- [STATED PROBLEM] Switch each occurrence of "GUI agent" to "desktop agent" throughout the records below and reproduce all the lines with nothing else altered.

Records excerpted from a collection
※
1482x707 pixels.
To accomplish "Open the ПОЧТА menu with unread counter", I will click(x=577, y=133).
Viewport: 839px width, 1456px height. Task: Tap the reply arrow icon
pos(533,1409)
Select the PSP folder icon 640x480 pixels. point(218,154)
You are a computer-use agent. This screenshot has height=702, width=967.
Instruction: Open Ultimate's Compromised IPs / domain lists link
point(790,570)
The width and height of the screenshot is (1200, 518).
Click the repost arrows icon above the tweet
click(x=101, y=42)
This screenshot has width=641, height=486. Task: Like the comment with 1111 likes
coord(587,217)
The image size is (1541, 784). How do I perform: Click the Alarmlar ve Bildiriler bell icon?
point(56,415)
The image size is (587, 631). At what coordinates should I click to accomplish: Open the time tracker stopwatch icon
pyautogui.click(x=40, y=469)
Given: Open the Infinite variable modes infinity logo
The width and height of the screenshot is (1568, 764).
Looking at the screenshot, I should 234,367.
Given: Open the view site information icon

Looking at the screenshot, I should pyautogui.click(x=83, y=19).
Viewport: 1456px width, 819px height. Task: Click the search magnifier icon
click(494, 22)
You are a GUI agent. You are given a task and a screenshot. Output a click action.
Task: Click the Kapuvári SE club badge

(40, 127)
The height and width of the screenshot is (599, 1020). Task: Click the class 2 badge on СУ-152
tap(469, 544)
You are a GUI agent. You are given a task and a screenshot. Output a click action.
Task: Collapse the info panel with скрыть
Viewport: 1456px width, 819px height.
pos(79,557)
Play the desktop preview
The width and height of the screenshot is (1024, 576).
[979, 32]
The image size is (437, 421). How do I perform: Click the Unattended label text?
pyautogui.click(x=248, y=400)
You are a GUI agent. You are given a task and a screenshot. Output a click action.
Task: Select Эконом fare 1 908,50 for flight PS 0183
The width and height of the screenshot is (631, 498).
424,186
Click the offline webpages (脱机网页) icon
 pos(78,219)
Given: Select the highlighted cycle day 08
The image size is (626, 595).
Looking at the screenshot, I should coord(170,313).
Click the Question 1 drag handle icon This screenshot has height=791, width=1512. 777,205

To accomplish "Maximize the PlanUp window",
※
- [RESULT FOR THIS TASK]
1482x707 pixels.
To accomplish "Open the ПОЧТА menu with unread counter", I will click(x=577, y=133).
Viewport: 839px width, 1456px height. Task: Tap the reply arrow icon
pos(533,1409)
Select the PSP folder icon 640x480 pixels. point(218,154)
You are a computer-use agent. This screenshot has height=702, width=967.
Instruction: Open Ultimate's Compromised IPs / domain lists link
point(790,570)
The width and height of the screenshot is (1200, 518).
Click the repost arrows icon above the tweet
click(x=101, y=42)
This screenshot has width=641, height=486. Task: Like the comment with 1111 likes
coord(587,217)
The image size is (1541, 784). How do I perform: Click the Alarmlar ve Bildiriler bell icon?
point(56,415)
The image size is (587, 631). At what coordinates should I click to accomplish: Open the time tracker stopwatch icon
pyautogui.click(x=40, y=469)
Given: Open the Infinite variable modes infinity logo
The width and height of the screenshot is (1568, 764).
Looking at the screenshot, I should 234,367.
Given: Open the view site information icon

Looking at the screenshot, I should pyautogui.click(x=83, y=19).
Viewport: 1456px width, 819px height. Task: Click the search magnifier icon
click(494, 22)
You are a desktop agent. You are given a task and a screenshot. Output a click action.
Task: Click the Kapuvári SE club badge

(40, 127)
The height and width of the screenshot is (599, 1020). Task: Click the class 2 badge on СУ-152
tap(469, 544)
You are a desktop agent. You are given a task and a screenshot. Output a click action.
Task: Collapse the info panel with скрыть
Viewport: 1456px width, 819px height.
pos(79,557)
Play the desktop preview
The width and height of the screenshot is (1024, 576).
[979, 32]
The image size is (437, 421). How do I perform: Click the Unattended label text?
pyautogui.click(x=248, y=400)
You are a desktop agent. You are given a task and a screenshot. Output a click action.
Task: Select Эконом fare 1 908,50 for flight PS 0183
The width and height of the screenshot is (631, 498).
424,186
Click the offline webpages (脱机网页) icon
 pos(78,219)
Given: Select the highlighted cycle day 08
The image size is (626, 595).
Looking at the screenshot, I should coord(170,313).
Click the Question 1 drag handle icon This screenshot has height=791, width=1512. 777,205

To accomplish "Maximize the PlanUp window",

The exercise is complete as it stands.